On the LinkedIn discussion Chris Rusbridge summarised his particular concerns: “My question is really about the application of tools without careful thought on their implications, which seems to me a risk for Linked Data in particular“. Chris went on to ask “what are the risks of running queries against datasets where there are data of unknown provenance and qualification?”
My simple query has resulted in me asking many questions which hadn’t occurred to me previously. I welcome comments from others with an interest in Linked Data.
An Updated Challenge For Linked Data (and Other) Developers
It would be a mistake to regard the failure to obtain an answer to my challenge as an indication of limitations of the Linked Data concept – the phrase ‘garbage is, garbage out‘ is as valid in a Linked Data world as it was when it was coined in the days of IBM mainframe computers.’
An updated challenge for Linked Data developers would be to answer the query “What are the top five places in the UK with the highest proportion of students?” The answer should list the town or city, student percentage, together with the numbers of universities, students and the overall population.
And rather than using DBpedia the official source of such data would be a better starting point. The UK government has published entry points to perform SPARQL queries for a variety of statistical queries – so Linked Data developers may wish to use the interface for government statistics and educational statistics.
Of course it might be possible to provide an answer to my query using approaches other than linked data.

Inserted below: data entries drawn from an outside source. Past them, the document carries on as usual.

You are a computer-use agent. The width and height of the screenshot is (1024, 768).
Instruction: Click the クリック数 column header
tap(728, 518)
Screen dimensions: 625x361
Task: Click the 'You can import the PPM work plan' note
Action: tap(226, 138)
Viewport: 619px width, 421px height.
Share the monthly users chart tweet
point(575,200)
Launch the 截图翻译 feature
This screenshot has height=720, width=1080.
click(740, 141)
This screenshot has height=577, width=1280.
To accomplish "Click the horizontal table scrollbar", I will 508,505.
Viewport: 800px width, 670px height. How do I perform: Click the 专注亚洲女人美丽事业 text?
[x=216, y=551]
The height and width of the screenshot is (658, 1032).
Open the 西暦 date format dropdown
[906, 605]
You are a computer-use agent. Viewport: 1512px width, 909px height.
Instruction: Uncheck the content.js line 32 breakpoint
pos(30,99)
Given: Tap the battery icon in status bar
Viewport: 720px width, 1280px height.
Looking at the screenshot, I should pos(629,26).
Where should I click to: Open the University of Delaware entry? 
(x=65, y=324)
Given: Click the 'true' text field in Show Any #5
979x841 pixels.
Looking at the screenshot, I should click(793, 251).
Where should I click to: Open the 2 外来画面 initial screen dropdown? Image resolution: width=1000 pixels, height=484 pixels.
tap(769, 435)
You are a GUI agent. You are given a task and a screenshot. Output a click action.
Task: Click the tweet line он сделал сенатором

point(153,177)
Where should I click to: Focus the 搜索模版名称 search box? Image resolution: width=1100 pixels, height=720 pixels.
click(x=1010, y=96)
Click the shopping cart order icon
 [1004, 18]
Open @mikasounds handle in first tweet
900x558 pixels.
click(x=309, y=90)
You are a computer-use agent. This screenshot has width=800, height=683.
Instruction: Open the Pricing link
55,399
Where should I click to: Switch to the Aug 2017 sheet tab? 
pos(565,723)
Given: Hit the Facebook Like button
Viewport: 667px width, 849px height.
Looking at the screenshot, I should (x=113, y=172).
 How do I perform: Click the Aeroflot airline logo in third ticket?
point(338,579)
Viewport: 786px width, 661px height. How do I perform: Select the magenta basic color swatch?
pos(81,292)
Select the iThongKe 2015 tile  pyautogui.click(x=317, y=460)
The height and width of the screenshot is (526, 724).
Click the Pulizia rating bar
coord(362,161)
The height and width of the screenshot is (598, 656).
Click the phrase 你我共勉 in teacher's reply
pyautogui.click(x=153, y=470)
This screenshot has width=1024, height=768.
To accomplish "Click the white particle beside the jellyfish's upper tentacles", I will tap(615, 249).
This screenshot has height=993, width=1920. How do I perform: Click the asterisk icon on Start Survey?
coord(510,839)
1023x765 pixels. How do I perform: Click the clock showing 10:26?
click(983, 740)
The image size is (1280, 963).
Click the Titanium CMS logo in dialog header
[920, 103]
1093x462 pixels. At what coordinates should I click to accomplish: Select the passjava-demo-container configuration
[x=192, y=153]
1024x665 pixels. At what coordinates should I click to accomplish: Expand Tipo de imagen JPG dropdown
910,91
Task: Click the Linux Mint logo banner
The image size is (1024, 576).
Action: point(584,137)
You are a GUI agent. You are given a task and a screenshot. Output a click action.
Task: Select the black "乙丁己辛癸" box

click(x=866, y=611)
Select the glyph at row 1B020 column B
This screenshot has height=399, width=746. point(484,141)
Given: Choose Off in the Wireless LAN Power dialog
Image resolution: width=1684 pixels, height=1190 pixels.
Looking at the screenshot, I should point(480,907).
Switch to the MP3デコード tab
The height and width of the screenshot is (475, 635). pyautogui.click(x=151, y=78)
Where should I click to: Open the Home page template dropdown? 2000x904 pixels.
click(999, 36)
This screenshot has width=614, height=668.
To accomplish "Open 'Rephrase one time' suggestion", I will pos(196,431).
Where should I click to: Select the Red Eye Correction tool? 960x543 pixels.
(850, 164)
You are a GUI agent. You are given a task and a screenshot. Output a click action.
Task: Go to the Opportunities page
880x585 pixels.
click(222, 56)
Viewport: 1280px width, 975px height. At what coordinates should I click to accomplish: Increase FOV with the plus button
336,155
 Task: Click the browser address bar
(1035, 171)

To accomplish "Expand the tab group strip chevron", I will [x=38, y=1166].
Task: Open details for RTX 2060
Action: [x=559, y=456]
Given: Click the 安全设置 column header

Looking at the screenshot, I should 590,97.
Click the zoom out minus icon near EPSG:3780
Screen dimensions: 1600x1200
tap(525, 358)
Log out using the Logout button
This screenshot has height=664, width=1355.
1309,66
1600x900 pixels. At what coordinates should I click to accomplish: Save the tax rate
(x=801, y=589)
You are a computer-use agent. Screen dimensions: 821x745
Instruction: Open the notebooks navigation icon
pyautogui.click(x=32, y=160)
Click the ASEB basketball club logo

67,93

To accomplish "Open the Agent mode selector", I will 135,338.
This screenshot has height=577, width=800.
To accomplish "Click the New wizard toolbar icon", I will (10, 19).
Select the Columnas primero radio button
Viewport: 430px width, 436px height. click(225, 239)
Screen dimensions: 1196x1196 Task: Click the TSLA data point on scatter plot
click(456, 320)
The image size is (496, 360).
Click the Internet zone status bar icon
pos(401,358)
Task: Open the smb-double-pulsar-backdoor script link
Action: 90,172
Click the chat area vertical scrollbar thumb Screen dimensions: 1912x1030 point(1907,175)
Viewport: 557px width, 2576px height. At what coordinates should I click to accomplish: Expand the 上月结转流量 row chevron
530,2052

In a post entitled “Mulling Over =datagovukLookup() in Google Spreadsheets” Tony Hirst asked “do I win if I can work out a solution using stuff from the Guardian Datastore and Google Spreadsheets, or are you only accepting Proper Linked Data solutions“. Although I’m afraid there’s no prize, I would be interested in seeing if an answer to my query can be provided using other approaches.
Twitter conversation from Topsy: [View]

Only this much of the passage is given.